Yes! Cloth nappies can help your family save money, they’ll save 6,500 plastic nappies from landfills and your baby won’t have any nasty chemicals touching their delicate newborn skin. Reusable nappies are far better for your pocket, your baby and your baby’s future.

Cloth nappies are better at containing what we affectionately know call ‘blow-outs’ or ‘poo-splosions’ - think baby poo all up the back of the child… Every parent's nightmare. Cloth nappies have much stronger elastic than disposable nappies, so it is much harder for that runny poo to escape the nappy.

Which reusable nappies are the best in the UK?

Well, of course, I recommend LittleLamb as the best! Our selection of nappies is extensive and we pride ourselves on offering the best quality for the best prices!

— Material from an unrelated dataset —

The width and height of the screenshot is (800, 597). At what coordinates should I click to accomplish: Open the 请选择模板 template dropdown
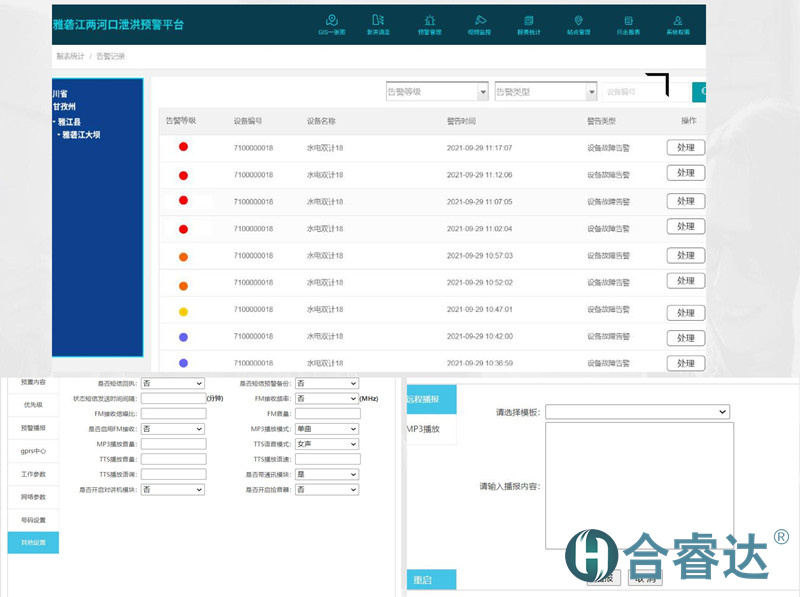637,411
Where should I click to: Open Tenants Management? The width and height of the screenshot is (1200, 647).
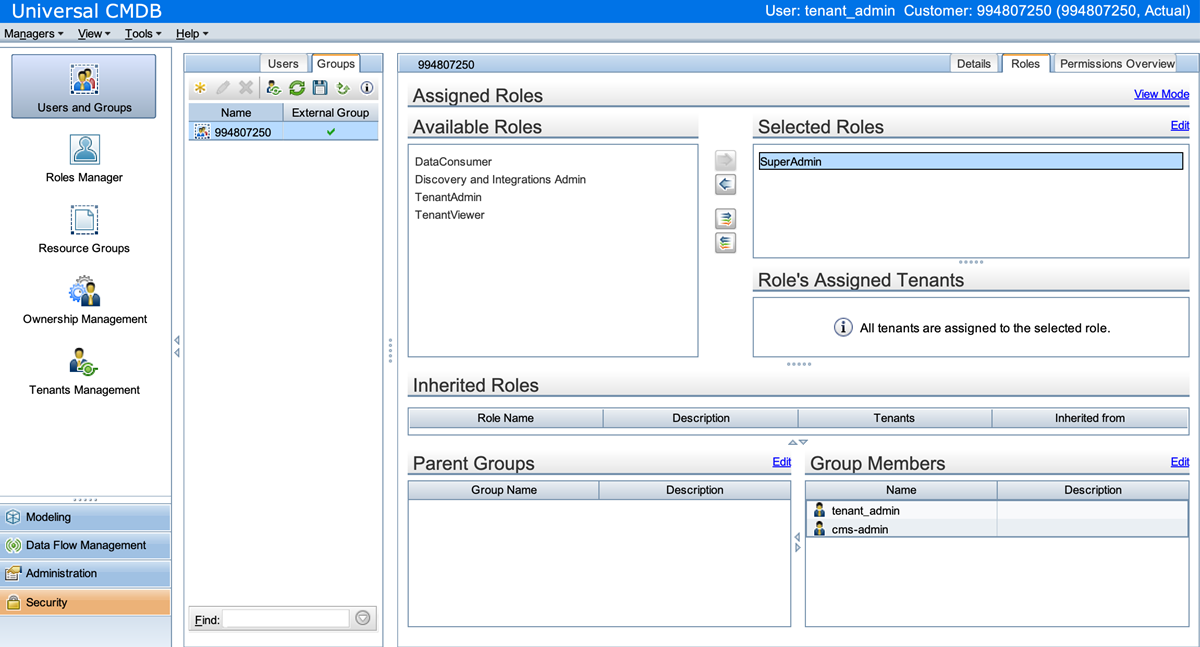point(84,372)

At LittleLamb we offer great daytime and nighttime solutions; pocket nappies for daytime and then our super absorbent, incredibly reliable fitted nappies for nighttimes! Our boosters and liners are also incredibly popular with all cloth nappy users.

Also, did you know we offer a 6-week guarantee on all our kits? Learn more here!

About me:

While not a mother, mine was one of the first bums to use a LittleLamb nappy 😂 I remember lying in bed listening to my mum, dad and grandparents sewing nappies, and I remember when every spare inch of space in our house was filled to the brim with boxes and boxes of nappies before the company was big enough to hire a warehouse. Fluffy stacks of nappies, customer service and small business talk have been a constant in my life, and now at the ripe old age of 27, I know our LittleLamb products inside and out.